Why arrests of supposed gang members do not signify successes
The Attorney General's office (FGR) and National Civilian Police (PNC) in El Salvador regularly (like every day) parade in front of the cameras alleged gang members they have arrested. And it is a major media show when there are periodic nationwide raids which pick up hundreds of accused young men.
Yet columnist Paolo Luers recently wrote about the key fact you need to know about these public arrests:
Most of you are not going to like this letter. But someone has to tell you: If you think that the industrial quantity of captures produced and publicized by the prosecutors and the PNC is an indicator that we will have more security, you were deceived.
The Prosecutor's Office announced that it issued 1128 arrest warrants against persons accused of being members of the MS13 or of the gang 18. The result: 607 arrests. It is not the summary of a month, it is the summary of a single week, between August 26 and September 4, 2018, sum of three mega raids: the operations “Arpón del Pacífico”, “Libertad” and "Tsunami", that you have seen in the news.
Of these hundreds of detainees that the PNC has paraded for the media to take pictures of, how many are really criminals? How many would end up condemned? If we apply the sad statistics of our police and judicial system, maybe 10%.

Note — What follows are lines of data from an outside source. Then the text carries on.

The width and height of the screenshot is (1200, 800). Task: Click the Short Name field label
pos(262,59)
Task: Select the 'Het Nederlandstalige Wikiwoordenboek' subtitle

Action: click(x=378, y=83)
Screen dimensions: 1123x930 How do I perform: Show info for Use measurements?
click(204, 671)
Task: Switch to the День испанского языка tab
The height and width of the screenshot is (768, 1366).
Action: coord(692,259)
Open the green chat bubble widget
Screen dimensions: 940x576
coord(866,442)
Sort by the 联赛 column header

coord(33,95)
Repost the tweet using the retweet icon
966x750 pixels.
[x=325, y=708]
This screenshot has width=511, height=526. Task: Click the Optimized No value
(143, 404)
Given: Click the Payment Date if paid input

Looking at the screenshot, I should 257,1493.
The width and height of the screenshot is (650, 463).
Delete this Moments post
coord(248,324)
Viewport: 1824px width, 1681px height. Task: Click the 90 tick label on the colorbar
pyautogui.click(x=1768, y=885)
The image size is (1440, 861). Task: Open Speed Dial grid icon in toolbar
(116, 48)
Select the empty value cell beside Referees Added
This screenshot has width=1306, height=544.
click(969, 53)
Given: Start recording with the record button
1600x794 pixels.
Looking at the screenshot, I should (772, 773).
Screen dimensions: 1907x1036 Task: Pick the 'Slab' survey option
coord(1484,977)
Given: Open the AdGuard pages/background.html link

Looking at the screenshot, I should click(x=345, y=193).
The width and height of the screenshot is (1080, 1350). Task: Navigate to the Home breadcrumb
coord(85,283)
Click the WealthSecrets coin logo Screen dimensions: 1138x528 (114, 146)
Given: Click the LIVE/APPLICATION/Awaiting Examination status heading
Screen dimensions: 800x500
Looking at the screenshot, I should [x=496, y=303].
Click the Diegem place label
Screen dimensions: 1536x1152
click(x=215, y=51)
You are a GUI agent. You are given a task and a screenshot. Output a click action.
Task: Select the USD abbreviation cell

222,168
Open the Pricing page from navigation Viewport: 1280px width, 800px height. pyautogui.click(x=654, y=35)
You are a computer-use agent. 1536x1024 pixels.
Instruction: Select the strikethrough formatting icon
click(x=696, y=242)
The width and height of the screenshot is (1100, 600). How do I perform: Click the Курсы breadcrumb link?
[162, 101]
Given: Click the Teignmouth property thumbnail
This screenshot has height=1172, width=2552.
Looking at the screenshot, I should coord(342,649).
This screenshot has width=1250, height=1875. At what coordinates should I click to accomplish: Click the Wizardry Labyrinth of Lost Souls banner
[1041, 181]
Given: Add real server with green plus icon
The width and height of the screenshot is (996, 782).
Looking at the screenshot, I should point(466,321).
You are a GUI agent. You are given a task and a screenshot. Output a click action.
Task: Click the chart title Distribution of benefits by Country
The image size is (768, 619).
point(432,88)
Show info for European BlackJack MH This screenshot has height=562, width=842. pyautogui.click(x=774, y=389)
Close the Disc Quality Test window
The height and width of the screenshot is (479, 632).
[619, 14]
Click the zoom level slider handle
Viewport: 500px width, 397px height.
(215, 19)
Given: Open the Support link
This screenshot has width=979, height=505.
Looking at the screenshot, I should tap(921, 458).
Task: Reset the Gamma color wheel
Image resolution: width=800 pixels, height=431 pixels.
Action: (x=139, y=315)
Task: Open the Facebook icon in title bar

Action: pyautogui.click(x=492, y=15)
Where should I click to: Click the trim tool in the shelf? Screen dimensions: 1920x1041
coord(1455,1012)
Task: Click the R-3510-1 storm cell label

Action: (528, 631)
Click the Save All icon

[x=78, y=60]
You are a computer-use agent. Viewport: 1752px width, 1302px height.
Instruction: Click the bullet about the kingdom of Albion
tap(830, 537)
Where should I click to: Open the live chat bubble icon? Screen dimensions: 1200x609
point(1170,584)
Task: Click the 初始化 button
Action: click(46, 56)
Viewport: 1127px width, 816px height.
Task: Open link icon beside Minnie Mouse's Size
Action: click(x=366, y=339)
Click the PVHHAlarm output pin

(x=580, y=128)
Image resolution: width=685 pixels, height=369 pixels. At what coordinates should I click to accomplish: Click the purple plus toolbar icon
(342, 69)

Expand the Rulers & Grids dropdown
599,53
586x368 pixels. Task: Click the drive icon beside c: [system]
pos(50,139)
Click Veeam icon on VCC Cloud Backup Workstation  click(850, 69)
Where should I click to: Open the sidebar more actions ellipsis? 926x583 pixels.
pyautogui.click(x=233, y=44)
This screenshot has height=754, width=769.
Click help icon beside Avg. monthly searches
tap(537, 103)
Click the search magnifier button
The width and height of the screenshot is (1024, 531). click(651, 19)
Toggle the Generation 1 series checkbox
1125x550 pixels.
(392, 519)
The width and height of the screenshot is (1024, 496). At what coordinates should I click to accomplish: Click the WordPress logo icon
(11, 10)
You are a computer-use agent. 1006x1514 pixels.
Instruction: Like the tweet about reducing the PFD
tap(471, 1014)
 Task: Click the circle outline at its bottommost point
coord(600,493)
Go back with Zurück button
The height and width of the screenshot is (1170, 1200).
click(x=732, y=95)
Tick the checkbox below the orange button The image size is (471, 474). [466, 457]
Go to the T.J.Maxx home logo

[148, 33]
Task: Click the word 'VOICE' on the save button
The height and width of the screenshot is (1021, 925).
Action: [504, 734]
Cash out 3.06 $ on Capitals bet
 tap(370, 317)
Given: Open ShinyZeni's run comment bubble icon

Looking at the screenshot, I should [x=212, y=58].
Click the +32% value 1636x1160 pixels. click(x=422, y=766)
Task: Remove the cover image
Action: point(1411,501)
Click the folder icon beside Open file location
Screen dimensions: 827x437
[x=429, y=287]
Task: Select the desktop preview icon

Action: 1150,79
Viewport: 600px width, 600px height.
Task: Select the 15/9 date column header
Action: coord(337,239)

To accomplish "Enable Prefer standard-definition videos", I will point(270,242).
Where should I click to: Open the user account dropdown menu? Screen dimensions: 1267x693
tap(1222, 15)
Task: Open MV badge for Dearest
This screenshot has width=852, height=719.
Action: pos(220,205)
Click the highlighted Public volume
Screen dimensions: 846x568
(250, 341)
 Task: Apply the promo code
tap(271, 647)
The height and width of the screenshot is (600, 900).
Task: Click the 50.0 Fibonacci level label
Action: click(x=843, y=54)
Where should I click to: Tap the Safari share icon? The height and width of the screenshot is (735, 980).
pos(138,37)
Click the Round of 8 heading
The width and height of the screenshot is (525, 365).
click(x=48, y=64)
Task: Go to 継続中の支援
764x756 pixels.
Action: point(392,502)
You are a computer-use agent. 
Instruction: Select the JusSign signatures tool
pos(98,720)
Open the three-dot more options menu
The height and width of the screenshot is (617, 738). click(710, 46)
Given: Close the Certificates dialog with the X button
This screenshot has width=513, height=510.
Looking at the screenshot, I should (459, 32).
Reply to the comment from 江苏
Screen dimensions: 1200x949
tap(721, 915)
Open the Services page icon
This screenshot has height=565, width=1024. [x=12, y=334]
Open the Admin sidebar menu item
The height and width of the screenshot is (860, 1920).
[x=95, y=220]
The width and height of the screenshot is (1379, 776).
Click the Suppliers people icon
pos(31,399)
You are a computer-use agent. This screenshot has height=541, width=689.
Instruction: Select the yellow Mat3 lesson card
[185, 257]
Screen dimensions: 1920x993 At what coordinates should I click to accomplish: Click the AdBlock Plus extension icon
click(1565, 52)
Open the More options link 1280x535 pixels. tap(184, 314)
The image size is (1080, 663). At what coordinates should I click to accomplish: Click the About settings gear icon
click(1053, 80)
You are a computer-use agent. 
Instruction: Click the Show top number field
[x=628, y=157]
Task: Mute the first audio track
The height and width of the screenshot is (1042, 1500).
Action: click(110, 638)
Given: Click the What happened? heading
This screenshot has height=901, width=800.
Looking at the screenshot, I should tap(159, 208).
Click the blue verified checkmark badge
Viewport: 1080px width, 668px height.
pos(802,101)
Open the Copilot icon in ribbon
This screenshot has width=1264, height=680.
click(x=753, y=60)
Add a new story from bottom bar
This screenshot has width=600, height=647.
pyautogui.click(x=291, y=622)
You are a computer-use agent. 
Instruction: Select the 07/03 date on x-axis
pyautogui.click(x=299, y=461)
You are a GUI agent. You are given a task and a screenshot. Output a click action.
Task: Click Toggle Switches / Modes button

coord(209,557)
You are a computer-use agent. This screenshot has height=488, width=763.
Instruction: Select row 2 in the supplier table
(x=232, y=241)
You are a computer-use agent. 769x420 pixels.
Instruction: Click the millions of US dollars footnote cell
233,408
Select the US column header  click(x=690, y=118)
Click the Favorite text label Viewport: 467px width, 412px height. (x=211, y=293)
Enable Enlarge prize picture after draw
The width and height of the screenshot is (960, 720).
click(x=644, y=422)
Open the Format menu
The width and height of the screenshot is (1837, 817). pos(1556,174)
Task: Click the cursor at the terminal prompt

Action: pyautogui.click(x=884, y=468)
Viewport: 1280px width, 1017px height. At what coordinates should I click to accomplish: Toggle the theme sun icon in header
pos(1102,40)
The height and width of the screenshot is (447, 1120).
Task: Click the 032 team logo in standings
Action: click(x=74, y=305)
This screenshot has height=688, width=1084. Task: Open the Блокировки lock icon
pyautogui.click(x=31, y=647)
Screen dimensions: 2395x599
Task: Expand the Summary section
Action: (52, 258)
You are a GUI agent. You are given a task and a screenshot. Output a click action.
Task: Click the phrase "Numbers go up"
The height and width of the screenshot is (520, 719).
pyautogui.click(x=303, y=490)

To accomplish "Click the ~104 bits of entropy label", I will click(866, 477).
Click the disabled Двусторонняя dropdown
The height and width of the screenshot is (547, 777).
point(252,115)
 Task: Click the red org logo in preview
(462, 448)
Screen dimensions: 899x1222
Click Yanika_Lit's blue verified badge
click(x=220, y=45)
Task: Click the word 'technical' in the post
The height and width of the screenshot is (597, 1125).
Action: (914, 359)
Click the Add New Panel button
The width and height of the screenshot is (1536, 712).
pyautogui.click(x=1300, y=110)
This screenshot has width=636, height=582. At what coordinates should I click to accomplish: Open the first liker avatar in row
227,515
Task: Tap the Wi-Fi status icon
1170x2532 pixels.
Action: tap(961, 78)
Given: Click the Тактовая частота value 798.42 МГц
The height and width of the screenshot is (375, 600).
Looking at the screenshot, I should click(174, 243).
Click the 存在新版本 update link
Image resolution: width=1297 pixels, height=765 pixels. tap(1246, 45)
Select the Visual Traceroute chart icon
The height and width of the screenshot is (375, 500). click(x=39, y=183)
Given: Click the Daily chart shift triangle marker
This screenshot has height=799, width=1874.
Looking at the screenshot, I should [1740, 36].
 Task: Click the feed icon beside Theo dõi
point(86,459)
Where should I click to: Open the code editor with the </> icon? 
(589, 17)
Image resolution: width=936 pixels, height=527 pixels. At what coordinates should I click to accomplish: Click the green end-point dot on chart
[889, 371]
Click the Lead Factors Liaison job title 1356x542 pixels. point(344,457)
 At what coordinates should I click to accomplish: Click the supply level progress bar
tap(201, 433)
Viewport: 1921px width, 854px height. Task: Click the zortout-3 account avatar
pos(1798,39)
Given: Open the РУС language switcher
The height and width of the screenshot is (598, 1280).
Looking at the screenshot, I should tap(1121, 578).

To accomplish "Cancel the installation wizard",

And the others? They now have been entered as the statistics of "successes" of FGR and PNC. But they are the opposite: part of the sad statistic of thousands of people who spend months in provisional detention, filling and saturating the local jails and the prisons, and against whom in the end there is no evidence. (translation mine).This gets to the heart of a central problem in the justice system in El Salvador. Criminal investigations and prosecutions in the country last months and years, yet rarely result in convictions. So that means two things -- the guilty are often set free and crimes are often never solved. But it also means that innocent people, especially young men, are rounded up and end in the hellish conditions of Salvadoran jails and prisons for months and years.
Release prior to trial, whether on bail or house arrest or some other condition, is the exception rather than the rule in El Salvador. As of July 2018, according to data from the World Prison Brief, almost 30% of the inmates in Salvadoran prisons are there pre-trial.
El Salvador needs swift and effective justice if it is to deal with its ongoing problems of crime and violence. Today Salvadoran justice is neither.